The fourth edition of DocoClub curated by documentary maker Cavell Schipp.
Farmland is becoming more and more valuable and scarcer. Every year we lose about 12 billion hectares of farmland through soil sealing. After the financial meltdown in 2008 the global financial capital discovered the business segment of global farmland. Through land grabbing the rich of the world want to secure access to the world’s most important resources. Consequently, instead of farmers, profit is put before soil. If we don’t stop the raids, we will destroy our livelihood.
LAND GRABBING portrays both investors and their victims. Their self-image could not be more different. They speak of healthy economics, of safeguarding food supply and of prosperity for all. The others tell about eviction, enslavement and the loss of their economic base.

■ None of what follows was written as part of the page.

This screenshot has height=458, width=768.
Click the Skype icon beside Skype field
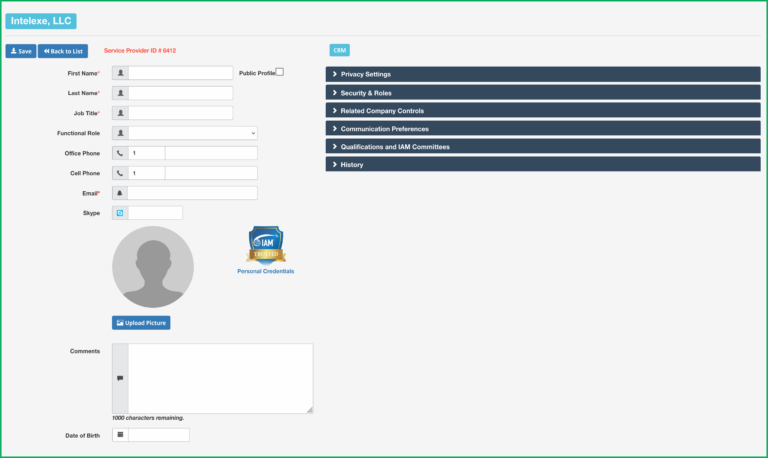120,213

LAND GRABBING narrates the consequences in big pictures. Soils have been levelled on a grand scale for GPS-controlled machines, the consumption of water, chemicals and energy is enormous in the agricultural industry. For each energy unit used in industrial farming, only three energy units can be harvested, with smallholder agriculture it is seven times the amount – 23 energy units.

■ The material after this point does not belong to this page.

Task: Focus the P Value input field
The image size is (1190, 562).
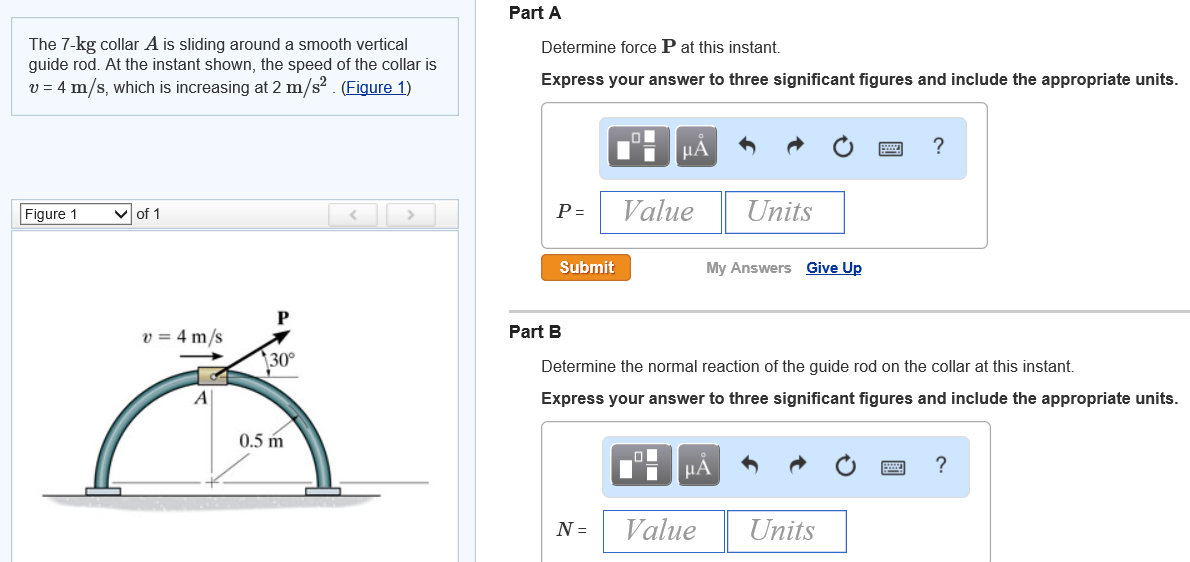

LAND GRABBING shows the dimensions. An area half the size of Europe has already been snapped up, farmers and indigenous peoples have had to yield. Instead of growing food for the region, the farmland is used for large-scale production for the markets of prosperous countries.
LAND GRABBING tells us what this has to do with us. It is the EU programs which lead to mega plantations for green fuel and sugar production. And it is with development aid money from Austria the superrich hedge their investments.
LAND GRABBING causes a stir, gives food for thought and inspires direct action. Resistance against “land-grabbing” is getting stronger and louder.
Kurt Langbein – Director/Script
Kurt Langbein, born in 1953, holds a degree in sociology from Vienna University. 1979 – 1989 documentary filmmaker and feature-journalist with ORF (Austrian Broadcasting Corporation), 1989 – 1992 Austrian news editor with the news-magazine „profil“, since 1992 at „Langbein & Partner Media“ as CEO and producer and director of several documentaries and TV-reports. Writer of several non-fiction books (e.g. Bitter Pills 1983, Guidebook to Healthfulness1986, Prolonging Life – At What Cost 1994, 1996, The Medicine Syndicate 2003, Medicine: Classified Information 2009, Pushing Down Daisies – Life After Cancer 2012). 2011 he was awarded the Leopold Ungar-Prize for his TV documentary „The Sense of Endowing“, 2013 he was accorded with the Axel-Corti-Award for Service of Excellence in Broadcasting and TV.